──────── DOCUMENT PASSAGE
Other examples, which Chomsky discusses later, concern possible ambiguities. To modify one of his examples (in a way I owe to Jim Higginbotham), consider:
(3) I almost had my wallet stolen.
As Chomsky notes, there are (at least) three things this sentence can mean, though one of them is almost impossible to hear, because it makes no sense. (It is, as it is sometimes said, 'pragmatically excluded'.)
What are the three possible meanings of (3)? Which one is so hard to hear, and why? Can you explain in detail what point Chomsky trying to make with this example?
Linguistics, Chomsky insists, is interested in this underlying ability, that is, in competence. He also insists that this ability consists in certain knowledge (or, maybe better, information) that speakers have about their language. The question then becomes: What knowledge do speakers possess about their language that allows them to speak it? In thinking of competence in this way, Chomsky was at the forefront of the 'cognitive revolution' in psychology (though he was by no means the only one). In particular, Chomsky is here rejecting the behavioristic psychology that was still popular, indeed dominant, in the 1960s. (For detailed criticism of behavioristic accounts of language, see Chomsky's review of Skinner's Verbal Behavior, listed as optional. For an even earlier anti-behavioristic work, one of the very first papers in what we now call 'cognitive science', see the optional paper by Tolman.)
Chomsky also insists that the grammar should be 'fully explicit'. What he means is clearest from the examples he gives: traditional grammars tended to focus on exceptions (e.g., 'irregular' constructions) and to say little about the rules that govern the normal cases. By contrast, Chomsky is insisting that the rules that govern the normal cases are precisely what should be of interest to linguistics.
Even more importantly, Chomsky notes that the range of possible sentences a competent speaker might understand (or reject as ungrammatical) is unbounded. Speakers' knowledge cannot, therefore, be 'list-like': We don't just have a list of grammatical sentences, or know one-by-one what the meanings of sentences are. So one has to state some general principles that speakers are using to interpret utterances, and that they can use to interpret sentences they have never previously encountered. Chomsky took as inspiration work in logic and the theory of computation: What he is seeking is something like a set of rules for 'generating' the set of grammatical sentences, or for assigning a meaning (or range of possible meanings) to a sentence.
On p. 8, Chomsky writes: "Obviously, every speaker of a language has mastered and internalized a generative grammar that expresses his knowledge of his language". Is that so obvious? Why does it seem so to Chomsky? What sorts of assumptions might he be making? What does he mean when he adds: "Any interesting generative grammar will be dealing... with mental processes that are far beyond the level of actual or even potential consciousness"?
You can skim or skip §2. This is mostly a critique of approaches that attempted to account for linguistic performance without reference to an underlying theory of the structure of linguistic competence. Behavioristic psychology is Chomsky's main target here. The notion of 'acceptability' is what behavioristic theories of language used in place of grammaticality.
You can also skim or skip §3. Here, Chomsky outlines the overall structure of a linguistic theory, dividing it into syntactic (concerned with what expressions are grammatical), semantic (concerned with meaning), and phonological (concerned with sound) components. Chomsky also distinguishes "deep structure" from "surface structure", but this will not be particularly important to us. (Although something like this distinction is still made, it is drawn in a very different way.)
────────────────
──────── AVAILABLE DATA
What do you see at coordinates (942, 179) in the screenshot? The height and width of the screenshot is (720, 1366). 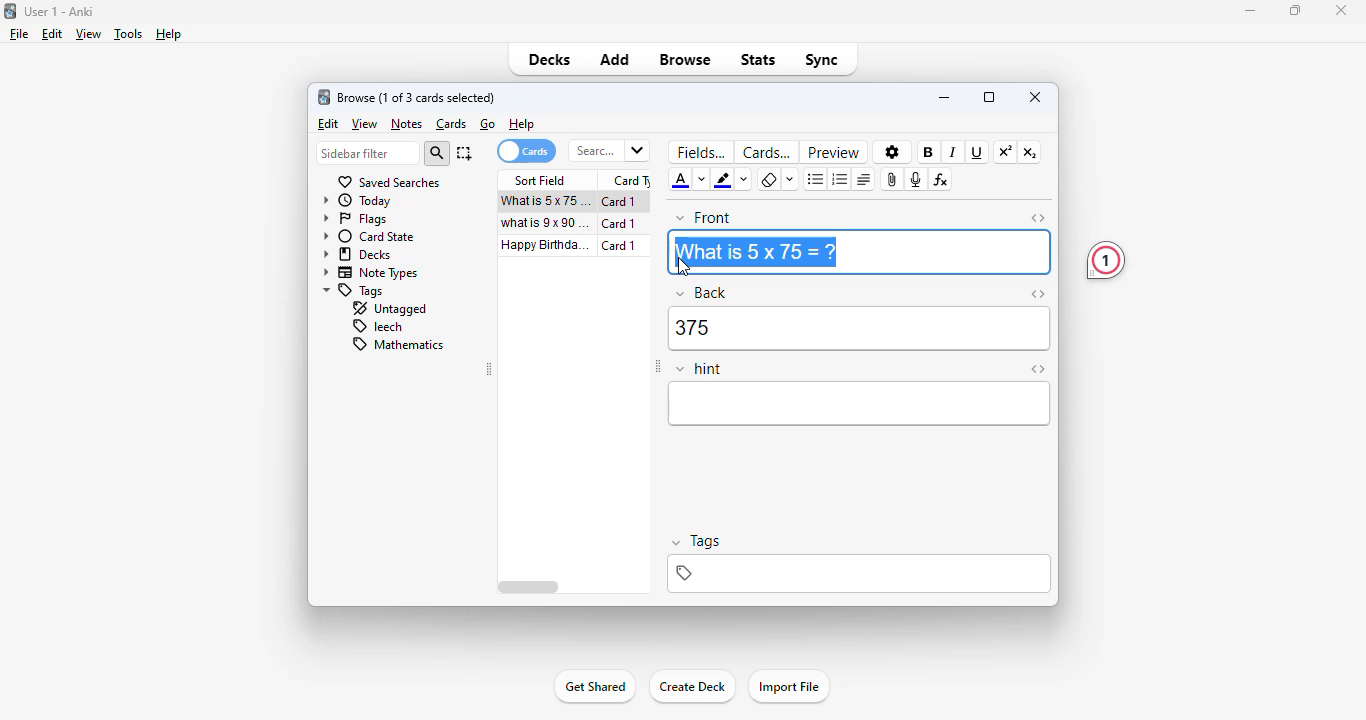 I see `equations` at bounding box center [942, 179].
────────────────
SET OF TASKS:
(a) According to the notes on Chomsky, what kind of psychology was still dominant in the 1960s?
(b) Update the notes on Chomsky by changing "main target" to "principal target" in the passage starting at "You can skim" and ending at "very different way.)", and give that passage in full.
(c) Write what comes next in the notes on Chomsky, starting after their final sentence.
The lines play no part in what is asked here.

ANSWERS FOR THE EXERCISE:
(a) Behavioristic psychology.

(b)
You can skim or skip §2. This is mostly a critique of approaches that attempted to account for linguistic performance without reference to an underlying theory of the structure of linguistic competence. Behavioristic psychology is Chomsky's principal target here. The notion of 'acceptability' is what behavioristic theories of language used in place of grammaticality.
You can also skim or skip §3. Here, Chomsky outlines the overall structure of a linguistic theory, dividing it into syntactic (concerned with what expressions are grammatical), semantic (concerned with meaning), and phonological (concerned with sound) components. Chomsky also distinguishes "deep structure" from "surface structure", but this will not be particularly important to us. (Although something like this distinction is still made, it is drawn in a very different way.)

(c)
In §4, Chomsky addresses some methodological questions about how the study of competence should proceed. The basic idea is fairly simple: The data for the theory are actual linguistic performances (including 'intuitions' of native speakers about whether a given sentence is grammatical and, if so, what it can or must mean). The goal is then to formulate a set of rules that will explain this data—that is, to specify the 'tacit' (roughly: unconscious) knowledge that gives rise to the observed performance.
Chomsky's repeated dismissal of 'objective tests' and 'operational procedures' is again bound up with his rejection of behaviorism.
This brings us to the second crucial distinction that Chomsky draws in this chapter: between descriptive adequacy and explanatory adequacy. In the case of syntax, a grammar is descriptively adequate if it correctly categorizes each sentence as grammatical or ungrammatical. But explanatory adequacy demands more: that the theory be one that a child might 'acquire' on the basis of the limited exposure to 'primary linguistic data' that they actually enjoy.
The term 'explanatory adequacy' suggests, rather, that what we are looking for is a theory that does not just correctly categorize sentences, but also explains why those sentences are grammatical, or not. Or perhaps: a theory that explains why speakers so characterize them. How might this be related to the way Chomsky explains 'explanatory adequacy'?
In §5, Chomsky introduces a third important idea (though one that will not be our central focus): that the child brings with it, to the setting of language acquisition, innate knowledge of certain 'linguistic universals' (that is, principles that apply to all possible human first languages). This is what is known nowadays as universal grammar, or UG.
In §6, Chomsky sketches a general picture of what an explanatorily adequate linguistic theory might look like. This amounts to sketching a picture of what the process of language acquisition might itself look like, and how a child's innate linguistic knowledge might be put to us in developing a grammar for the language to which they are being exposed.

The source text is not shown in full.